39. We found the medical records say a rectal examination took place on 12 November 2020. The notes say the rectum was empty. Our adviser told us a visual examination like this would have been the way staff could identify a fistula. From this evidence we consider it is unlikely there were signs of a fistula at this time.
40. We have seen in the medical records there is evidence the Trust did other tests and investigations for Mr K. These included doctors reviewing him during their rounds. They also included blood tests and X-rays. Our adviser told us these other tests would not have identified the fistula. We have noted there is no mention in the medical records of Mr K being in any pain, such as from a fistula, at the time.

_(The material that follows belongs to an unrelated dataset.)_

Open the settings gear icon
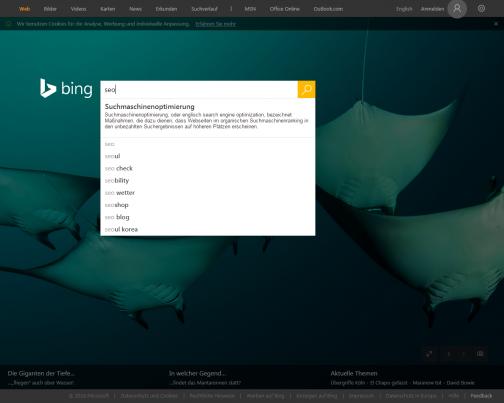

41. The Trust did complete pressure area viewings while Mr K was admitted. However, those did not identify a fistula. Our adviser told us as part of these viewings, nurses would have observed Mr K’s bottom area throughout his stay but would not have done an in depth examination into the area.
42. We have considered all the relevant evidence. We cannot know when the fistula developed or how long Mr K had it for. We have seen in the evidence it does not seem there were signs of the fistula while Mr K was an inpatient. This was despite the Trust’s nurses examining the area in general, and the Trust carrying out the visual examination, which could have identified a fistula.
43. We consider the evidence indicates the Trust adequately assessed Mr K’s condition and examined him where necessary. We have not seen indications Mr K needed further investigations. The evidence indicates the Trust worked in line with the GMC guidance to provide suitable investigations and examinations.
44. Having considered all the evidence, it indicates the Trust provided a good standard of practice and care in line with the GMC guidance. Overall, there are no indications of failings here. We have decided we should not consider this issue further.
45. We are sorry if our decision not to consider Mr K’s complaint further is difficult for him to receive. We are grateful to him for bringing his concerns to our attention.